O quê

Um dos primeiros trabalhos de Rui Nabeiro

Quando

Década de 1940

Em Campo Maior, nos anos 40, muito antes de fundar a Delta Cafés, Rui Nabeiro já aprendia, em criança, o peso do trabalho e do dinheiro contado. Filho de uma família humilde do Alentejo, cresceu num ambiente em que cada escudo fazia diferença ao fim do dia.
A mãe, Maria de Jesus, era analfabeta. O pai, Manuel dos Santos Nabeiro, aprendera a ler na tropa, o que lhe permitiu tirar a carta de condução e tornar-se motorista, profissão que exercia com uma entrega que o filho nunca esqueceu.
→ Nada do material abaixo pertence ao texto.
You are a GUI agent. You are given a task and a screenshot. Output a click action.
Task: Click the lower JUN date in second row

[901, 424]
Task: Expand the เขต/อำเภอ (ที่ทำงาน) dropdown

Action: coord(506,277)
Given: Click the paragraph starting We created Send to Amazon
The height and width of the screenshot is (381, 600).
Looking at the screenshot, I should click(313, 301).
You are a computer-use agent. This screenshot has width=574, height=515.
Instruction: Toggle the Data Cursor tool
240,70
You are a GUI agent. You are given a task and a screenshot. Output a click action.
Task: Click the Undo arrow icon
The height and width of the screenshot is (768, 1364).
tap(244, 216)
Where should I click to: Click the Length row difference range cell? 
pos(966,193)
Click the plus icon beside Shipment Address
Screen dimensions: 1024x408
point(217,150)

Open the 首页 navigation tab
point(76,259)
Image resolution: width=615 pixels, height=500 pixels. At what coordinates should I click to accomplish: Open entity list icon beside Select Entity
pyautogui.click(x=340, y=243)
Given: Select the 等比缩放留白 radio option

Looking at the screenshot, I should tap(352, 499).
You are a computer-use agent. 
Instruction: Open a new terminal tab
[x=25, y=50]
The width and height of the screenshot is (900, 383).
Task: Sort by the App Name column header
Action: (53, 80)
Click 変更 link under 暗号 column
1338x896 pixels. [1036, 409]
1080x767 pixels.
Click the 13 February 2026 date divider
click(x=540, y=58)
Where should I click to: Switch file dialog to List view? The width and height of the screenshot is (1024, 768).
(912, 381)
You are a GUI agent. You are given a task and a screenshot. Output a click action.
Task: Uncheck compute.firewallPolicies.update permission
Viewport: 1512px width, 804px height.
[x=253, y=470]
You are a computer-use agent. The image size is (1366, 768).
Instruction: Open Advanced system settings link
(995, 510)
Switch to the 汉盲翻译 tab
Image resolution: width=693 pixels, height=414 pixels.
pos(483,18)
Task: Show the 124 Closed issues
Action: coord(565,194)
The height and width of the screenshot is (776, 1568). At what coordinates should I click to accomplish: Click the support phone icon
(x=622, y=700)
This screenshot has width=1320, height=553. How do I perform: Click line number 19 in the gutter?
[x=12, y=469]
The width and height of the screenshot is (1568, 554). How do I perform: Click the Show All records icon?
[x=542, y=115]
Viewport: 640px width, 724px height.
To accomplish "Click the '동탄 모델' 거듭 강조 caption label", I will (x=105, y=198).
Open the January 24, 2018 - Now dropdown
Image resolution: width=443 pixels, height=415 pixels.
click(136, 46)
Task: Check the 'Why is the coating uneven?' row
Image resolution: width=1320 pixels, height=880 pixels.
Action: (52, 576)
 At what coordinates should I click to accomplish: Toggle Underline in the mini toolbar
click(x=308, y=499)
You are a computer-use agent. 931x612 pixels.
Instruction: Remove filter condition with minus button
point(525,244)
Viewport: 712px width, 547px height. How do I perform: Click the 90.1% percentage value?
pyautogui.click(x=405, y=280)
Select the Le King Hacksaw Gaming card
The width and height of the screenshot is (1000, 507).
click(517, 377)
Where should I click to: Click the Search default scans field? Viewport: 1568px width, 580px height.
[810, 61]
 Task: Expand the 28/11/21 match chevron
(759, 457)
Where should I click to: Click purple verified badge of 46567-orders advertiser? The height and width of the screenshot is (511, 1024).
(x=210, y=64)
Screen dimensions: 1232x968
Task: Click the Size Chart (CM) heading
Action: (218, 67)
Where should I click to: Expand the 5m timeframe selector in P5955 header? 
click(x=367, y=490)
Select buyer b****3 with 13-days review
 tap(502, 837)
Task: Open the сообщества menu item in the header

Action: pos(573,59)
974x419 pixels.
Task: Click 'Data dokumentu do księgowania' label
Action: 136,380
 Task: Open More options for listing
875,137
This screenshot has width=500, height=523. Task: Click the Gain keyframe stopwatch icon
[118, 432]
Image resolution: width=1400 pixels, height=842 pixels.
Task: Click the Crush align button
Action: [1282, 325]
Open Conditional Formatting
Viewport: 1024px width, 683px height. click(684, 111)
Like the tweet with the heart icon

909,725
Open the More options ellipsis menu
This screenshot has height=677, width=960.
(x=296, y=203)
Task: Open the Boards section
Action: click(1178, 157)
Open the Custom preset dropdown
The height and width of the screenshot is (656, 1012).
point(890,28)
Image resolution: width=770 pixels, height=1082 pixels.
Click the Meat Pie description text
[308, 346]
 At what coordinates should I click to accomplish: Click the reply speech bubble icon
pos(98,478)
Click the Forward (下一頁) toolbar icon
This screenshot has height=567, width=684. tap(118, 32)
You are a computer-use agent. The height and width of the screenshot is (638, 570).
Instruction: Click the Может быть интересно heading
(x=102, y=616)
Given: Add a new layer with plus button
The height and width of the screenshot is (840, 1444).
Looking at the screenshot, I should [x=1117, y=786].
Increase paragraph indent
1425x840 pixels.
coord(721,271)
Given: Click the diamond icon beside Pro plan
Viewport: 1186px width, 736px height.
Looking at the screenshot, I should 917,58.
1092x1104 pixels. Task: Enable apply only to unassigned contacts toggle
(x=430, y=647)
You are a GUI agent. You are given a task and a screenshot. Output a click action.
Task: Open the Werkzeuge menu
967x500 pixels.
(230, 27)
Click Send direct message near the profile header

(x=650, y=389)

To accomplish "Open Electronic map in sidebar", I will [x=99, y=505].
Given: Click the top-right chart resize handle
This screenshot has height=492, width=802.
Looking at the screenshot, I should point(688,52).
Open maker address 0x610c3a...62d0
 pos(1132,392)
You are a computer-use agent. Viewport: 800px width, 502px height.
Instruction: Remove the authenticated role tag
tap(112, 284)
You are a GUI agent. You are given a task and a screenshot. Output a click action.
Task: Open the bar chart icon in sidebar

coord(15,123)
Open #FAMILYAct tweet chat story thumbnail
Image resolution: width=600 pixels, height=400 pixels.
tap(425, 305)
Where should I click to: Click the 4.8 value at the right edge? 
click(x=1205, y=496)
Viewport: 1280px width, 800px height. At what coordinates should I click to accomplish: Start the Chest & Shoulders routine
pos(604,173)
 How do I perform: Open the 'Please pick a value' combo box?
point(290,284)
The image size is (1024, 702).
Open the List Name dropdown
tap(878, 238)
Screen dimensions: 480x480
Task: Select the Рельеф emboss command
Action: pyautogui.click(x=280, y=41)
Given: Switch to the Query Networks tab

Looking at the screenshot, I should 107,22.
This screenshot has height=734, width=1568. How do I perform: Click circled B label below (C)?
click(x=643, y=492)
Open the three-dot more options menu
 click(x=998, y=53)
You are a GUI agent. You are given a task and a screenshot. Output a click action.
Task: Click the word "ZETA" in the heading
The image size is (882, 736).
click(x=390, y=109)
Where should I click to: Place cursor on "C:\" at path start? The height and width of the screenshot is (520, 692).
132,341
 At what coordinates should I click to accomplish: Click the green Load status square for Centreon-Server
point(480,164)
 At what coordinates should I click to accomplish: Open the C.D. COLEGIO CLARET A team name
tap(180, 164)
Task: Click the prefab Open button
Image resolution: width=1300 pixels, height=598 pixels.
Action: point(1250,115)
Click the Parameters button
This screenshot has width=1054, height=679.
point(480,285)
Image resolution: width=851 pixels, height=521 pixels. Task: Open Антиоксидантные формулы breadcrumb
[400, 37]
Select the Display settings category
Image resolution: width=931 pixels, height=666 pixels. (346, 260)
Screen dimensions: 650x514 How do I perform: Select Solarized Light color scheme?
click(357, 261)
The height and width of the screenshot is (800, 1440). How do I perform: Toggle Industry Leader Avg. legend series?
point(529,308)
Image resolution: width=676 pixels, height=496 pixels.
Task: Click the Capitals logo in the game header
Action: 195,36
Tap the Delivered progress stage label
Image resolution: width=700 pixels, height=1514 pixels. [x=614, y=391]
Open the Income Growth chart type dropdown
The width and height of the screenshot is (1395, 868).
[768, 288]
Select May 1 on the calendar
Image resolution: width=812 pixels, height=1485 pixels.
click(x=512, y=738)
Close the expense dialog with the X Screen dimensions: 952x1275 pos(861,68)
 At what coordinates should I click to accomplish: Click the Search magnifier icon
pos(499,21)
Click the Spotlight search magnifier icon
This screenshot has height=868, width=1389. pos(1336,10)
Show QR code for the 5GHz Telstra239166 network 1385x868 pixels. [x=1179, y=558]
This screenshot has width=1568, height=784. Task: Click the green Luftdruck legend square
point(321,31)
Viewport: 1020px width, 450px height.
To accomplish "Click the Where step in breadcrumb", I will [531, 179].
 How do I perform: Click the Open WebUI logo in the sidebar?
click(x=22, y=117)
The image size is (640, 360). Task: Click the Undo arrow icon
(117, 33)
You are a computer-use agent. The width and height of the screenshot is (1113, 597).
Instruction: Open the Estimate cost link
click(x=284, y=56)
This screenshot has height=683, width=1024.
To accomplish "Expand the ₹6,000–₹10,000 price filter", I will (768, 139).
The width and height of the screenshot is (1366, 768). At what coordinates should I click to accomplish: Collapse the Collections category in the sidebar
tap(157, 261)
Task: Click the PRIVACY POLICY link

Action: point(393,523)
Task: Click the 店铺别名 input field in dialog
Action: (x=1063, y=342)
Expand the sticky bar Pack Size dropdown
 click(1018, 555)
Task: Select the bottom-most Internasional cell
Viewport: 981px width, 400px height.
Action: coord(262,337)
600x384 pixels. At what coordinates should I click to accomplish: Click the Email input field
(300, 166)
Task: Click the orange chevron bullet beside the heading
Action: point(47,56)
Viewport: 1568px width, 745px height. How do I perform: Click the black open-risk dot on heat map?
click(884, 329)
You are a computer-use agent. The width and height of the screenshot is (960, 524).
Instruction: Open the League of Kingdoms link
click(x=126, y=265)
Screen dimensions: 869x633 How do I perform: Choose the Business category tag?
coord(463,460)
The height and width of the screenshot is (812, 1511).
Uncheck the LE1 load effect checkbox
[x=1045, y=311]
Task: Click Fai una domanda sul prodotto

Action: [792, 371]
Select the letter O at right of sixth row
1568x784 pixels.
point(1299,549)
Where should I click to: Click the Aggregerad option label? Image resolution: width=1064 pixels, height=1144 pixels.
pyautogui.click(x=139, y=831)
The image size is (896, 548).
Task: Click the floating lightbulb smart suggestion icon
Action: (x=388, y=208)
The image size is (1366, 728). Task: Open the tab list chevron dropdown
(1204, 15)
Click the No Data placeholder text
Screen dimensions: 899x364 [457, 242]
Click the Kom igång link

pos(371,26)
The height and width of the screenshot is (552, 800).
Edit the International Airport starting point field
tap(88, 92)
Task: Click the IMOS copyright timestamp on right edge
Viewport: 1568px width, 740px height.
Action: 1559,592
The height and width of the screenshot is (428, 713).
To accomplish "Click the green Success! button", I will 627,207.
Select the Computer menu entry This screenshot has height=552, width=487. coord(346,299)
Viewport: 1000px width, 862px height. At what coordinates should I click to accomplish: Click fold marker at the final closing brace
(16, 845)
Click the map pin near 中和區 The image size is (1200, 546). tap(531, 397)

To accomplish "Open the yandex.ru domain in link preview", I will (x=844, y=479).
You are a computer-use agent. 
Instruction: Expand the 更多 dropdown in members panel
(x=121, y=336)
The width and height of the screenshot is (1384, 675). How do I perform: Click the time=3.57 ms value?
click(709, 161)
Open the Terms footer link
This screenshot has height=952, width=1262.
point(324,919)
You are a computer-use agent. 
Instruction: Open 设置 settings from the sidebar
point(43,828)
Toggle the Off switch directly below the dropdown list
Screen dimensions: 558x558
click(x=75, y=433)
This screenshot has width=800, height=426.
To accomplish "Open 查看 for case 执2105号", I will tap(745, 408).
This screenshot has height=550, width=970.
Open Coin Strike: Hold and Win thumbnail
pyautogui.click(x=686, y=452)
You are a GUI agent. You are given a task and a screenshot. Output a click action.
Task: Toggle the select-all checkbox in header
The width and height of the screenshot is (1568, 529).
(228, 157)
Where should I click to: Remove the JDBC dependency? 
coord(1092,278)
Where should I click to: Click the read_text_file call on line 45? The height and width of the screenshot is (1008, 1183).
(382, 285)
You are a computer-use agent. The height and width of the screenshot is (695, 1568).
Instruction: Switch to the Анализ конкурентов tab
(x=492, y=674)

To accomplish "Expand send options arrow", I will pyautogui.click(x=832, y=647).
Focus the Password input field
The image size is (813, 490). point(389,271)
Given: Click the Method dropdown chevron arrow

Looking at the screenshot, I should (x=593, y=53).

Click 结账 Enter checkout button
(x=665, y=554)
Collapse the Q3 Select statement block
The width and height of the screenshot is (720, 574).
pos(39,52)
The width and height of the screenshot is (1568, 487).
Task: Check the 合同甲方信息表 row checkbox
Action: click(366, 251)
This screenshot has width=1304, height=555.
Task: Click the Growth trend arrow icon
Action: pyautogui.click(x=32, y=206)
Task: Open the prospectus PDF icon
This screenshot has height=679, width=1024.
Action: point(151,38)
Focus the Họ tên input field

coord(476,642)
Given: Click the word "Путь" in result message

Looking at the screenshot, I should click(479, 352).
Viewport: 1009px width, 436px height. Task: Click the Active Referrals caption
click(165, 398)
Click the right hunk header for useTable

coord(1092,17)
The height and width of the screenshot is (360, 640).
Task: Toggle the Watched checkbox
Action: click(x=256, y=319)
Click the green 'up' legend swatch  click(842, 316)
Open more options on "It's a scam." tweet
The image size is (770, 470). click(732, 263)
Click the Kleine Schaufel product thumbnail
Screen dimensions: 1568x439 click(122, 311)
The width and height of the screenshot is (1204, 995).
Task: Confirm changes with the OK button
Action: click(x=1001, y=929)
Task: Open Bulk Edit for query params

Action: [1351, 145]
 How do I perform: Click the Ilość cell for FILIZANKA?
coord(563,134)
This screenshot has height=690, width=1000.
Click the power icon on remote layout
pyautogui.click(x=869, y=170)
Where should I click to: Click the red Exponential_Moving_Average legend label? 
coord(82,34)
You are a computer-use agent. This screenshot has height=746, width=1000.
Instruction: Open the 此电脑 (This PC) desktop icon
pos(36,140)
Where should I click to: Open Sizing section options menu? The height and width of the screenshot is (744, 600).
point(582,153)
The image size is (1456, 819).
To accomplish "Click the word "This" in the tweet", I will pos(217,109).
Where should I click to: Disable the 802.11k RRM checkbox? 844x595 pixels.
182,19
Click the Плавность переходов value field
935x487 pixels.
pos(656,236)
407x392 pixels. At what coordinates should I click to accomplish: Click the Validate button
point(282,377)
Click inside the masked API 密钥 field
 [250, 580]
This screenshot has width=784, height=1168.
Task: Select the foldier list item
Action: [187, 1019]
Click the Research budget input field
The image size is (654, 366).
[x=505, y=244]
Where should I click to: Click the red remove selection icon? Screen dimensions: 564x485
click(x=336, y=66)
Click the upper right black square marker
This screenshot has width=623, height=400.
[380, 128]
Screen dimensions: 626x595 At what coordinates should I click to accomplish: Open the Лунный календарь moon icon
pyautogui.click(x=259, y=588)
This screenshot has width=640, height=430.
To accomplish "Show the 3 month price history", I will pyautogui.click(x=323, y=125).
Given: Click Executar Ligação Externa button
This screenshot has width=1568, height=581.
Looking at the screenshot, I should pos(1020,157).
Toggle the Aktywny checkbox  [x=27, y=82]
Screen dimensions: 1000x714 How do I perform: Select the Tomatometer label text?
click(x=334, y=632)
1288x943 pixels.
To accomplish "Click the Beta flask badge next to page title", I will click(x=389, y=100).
Rui lembrava-o como um trabalhador incansável, disposto a sacrificar-se para garantir que, apesar das dificuldades, os quatro filhos – três rapazes e uma rapariga – iam à escola e tinham sapatos nos pés, um luxo raro na época.
Nesse contexto, o trabalho surgia menos como escolha e mais como necessidade. Desde cedo, Rui percebeu que nada se conquistava sem esforço e que qualquer tarefa, por modesta que fosse, podia ajudar a compor o rendimento da casa.
Em várias entrevistas que deu ao longo da vida, o senhor Rui contou que, ainda criança, aceitava biscates como pregoeiro ao serviço da Câmara Municipal. De papel na mão, atravessava as ruas até à praça, onde, em voz alta, recitava anúncios oficiais: notícias, arrendamentos, vendas que interessavam à gente da terra. “Aquilo dava uns escudos…”, dizia.
O biscate de pregoeiro não se destinava a luxos supérfluos ou passageiros: o dinheiro que ganhava era entregue à mãe, para aliviar as contas da casa. A experiência como pregoeiro, simples mas honrada, ajudou a moldar os valores e o sentido de responsabilidade que acompanhariam o Comendador Rui Nabeiro ao longo de toda a vida.